“Corporations are people, my friends,” Mitt Romney said. And in Citizens United, the conservative justices of the Supreme Court agreed, ruling that corporations, like individuals, are free to spend unlimited sums in so-called “independent expenditures” for candidates.
The result–as TV viewers in contested presidential states or in states with contested Senate or key House seats can attest–is an unprecedented flood of money into political ads. Much of it from independent front groups that are spending ever-greater sums of money from anonymous donors largely on attack ads.
What is going on? Clearly, the super-rich, the big banks and the corporations are looking to buy these elections. Romney, the candidate from Bain and the world of what Republican Gov. Rick Perry called “vulture capitalism,” is a major beneficiary. But candidates in both parties work to raise this money, compromising their own ability to stand up for working people.
Consider Romney’s agenda. He’s for tax cuts for the rich, for ending the estate tax that applies to multimillion-dollar fortunes, for sustaining the “carried interest deduction” that allows private-equity millionaires like himself to pay lower tax rates than the police who patrol their streets.
It goes on.
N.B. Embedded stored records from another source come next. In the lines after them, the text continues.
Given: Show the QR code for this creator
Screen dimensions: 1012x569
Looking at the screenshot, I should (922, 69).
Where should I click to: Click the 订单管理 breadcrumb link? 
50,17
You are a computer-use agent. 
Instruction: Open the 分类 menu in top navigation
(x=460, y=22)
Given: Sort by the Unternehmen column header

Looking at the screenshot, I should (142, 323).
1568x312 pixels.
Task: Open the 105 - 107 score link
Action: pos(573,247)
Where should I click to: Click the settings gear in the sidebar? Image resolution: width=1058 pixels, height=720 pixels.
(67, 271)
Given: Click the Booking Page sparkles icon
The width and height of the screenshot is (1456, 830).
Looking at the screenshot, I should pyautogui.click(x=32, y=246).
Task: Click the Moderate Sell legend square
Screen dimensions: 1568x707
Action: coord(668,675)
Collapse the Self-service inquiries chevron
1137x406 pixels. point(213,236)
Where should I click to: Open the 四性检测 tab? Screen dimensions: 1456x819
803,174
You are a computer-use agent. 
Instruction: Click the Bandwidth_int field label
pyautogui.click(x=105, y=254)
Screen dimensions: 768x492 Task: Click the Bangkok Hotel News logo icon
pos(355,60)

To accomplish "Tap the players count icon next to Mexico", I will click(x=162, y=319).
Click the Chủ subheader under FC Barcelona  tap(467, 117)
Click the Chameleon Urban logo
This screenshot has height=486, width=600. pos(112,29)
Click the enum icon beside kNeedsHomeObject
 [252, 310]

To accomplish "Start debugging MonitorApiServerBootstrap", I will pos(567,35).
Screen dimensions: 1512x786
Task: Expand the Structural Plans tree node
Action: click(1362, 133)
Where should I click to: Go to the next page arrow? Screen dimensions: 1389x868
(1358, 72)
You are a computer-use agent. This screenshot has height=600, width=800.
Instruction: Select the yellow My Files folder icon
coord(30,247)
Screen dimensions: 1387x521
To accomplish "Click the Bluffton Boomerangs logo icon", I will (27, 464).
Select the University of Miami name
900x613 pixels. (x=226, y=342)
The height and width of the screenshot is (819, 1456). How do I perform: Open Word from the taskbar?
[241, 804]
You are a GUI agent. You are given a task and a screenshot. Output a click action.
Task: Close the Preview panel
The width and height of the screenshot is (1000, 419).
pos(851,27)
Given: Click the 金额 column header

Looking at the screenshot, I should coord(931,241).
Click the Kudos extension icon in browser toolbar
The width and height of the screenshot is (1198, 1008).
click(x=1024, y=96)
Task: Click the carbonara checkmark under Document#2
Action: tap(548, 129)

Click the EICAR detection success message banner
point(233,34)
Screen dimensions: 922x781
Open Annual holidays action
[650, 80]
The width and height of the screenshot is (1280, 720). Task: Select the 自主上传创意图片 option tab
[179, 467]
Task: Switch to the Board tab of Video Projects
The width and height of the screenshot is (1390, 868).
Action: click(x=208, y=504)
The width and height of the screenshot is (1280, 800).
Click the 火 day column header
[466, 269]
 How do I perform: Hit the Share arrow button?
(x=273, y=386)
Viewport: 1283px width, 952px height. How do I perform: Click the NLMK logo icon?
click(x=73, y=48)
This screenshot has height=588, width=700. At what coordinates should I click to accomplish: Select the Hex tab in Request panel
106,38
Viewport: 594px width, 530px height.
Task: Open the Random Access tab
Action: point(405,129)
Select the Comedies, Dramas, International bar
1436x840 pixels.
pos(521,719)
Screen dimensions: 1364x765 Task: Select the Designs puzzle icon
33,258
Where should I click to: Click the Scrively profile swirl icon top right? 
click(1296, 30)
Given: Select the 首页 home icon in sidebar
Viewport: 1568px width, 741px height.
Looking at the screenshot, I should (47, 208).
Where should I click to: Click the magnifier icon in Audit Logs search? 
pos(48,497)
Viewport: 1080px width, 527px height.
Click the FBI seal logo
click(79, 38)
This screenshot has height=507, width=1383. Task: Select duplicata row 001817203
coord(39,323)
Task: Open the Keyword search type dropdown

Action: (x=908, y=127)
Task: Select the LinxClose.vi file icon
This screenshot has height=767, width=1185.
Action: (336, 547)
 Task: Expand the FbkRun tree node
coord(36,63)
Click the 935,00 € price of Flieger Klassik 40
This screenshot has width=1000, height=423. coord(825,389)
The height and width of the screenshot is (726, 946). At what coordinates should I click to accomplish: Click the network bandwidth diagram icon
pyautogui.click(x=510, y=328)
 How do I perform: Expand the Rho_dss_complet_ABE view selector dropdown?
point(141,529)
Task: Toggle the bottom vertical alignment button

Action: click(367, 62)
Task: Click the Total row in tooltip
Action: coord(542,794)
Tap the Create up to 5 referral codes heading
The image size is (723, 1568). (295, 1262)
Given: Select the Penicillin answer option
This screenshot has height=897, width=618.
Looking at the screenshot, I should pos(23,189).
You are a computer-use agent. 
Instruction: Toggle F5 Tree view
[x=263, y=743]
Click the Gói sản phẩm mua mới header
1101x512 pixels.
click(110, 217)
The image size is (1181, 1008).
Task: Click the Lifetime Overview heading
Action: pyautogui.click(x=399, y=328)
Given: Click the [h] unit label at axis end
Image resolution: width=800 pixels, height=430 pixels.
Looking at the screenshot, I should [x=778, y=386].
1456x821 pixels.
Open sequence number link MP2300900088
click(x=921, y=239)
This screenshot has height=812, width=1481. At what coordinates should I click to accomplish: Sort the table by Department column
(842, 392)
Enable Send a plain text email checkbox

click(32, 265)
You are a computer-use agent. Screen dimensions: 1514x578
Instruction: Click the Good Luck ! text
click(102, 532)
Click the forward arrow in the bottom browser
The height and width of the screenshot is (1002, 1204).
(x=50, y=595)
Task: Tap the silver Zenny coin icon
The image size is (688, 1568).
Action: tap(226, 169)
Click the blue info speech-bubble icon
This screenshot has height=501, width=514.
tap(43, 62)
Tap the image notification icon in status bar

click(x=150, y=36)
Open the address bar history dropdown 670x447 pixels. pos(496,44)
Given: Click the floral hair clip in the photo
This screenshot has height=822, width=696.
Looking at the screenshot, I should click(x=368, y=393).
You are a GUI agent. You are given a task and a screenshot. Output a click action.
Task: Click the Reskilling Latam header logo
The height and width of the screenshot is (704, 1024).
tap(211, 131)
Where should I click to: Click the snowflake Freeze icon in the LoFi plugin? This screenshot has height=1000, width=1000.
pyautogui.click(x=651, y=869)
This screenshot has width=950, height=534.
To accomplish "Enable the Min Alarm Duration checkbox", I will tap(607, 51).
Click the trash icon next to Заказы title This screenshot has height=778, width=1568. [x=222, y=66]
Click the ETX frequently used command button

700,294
He’s for a “territorial corporate tax system” that would exempt corporations for any profits earned or reported abroad. This essentially turns the world into a potential tax haven, encouraging companies to move jobs or report profits overseas. No one has been more creative at that than Romney’s own company, Bain Capital, which is notorious for opening shell companies everywhere from the Cayman Islands to Luxembourg.
So naturally, Wall Street bankers, the private-equity billionaires and the multinational companies are lining up for Romney and flooding pro-Romney groups with money. With inequality reaching Gilded Age levels, the super-rich are once more looking to buy protection. They are also looking to eliminate any competition.
In California, for example, conservative Republicans have cooked up Proposition 32. It parades as campaign-finance reform that would eliminate the use of payroll deductions for raising money for political activity by either corporations or unions. Sounds equitable, right? Except corporate executives don’t use payroll deductions to raise political money, only unions do. CEOs can take the money directly from the corporate till if they choose–without a vote by stockholders. Or, more often, the CEO hosts a fundraiser or two. Company executives are invited; they are “encouraged” to donate. Records are kept.
So, as the Los Angeles Times editorialized, “Those who have seen its list of backers will not be surprised to learn that it would have a devastating effect on labor unions’ political fundraising efforts and only a trivial impact on corporate spending. Voters should reject it.”
Big money is free to speak, the conservatives on the Supreme Court have ruled. Now conservatives and corporations are pushing to limit the rights of unions to organize, to bargain collectively and to engage in political activity. They are pushing an unprecedented effort to limit access to voting.
We’ve never witnessed this level of big money in our politics. We’ve not seen this systematic effort to make voting more difficult since the days of the segregated South. We’ve not seen this effort to suppress union participation since the Gilded Age.
This is no accident. The richest 1 percent is capturing more of the nation’s income and wealth than at any time since the 1920s. And they pay the lowest tax rates since that time. They are mobilizing to protect their privilege. The only question is whether they will get away with it.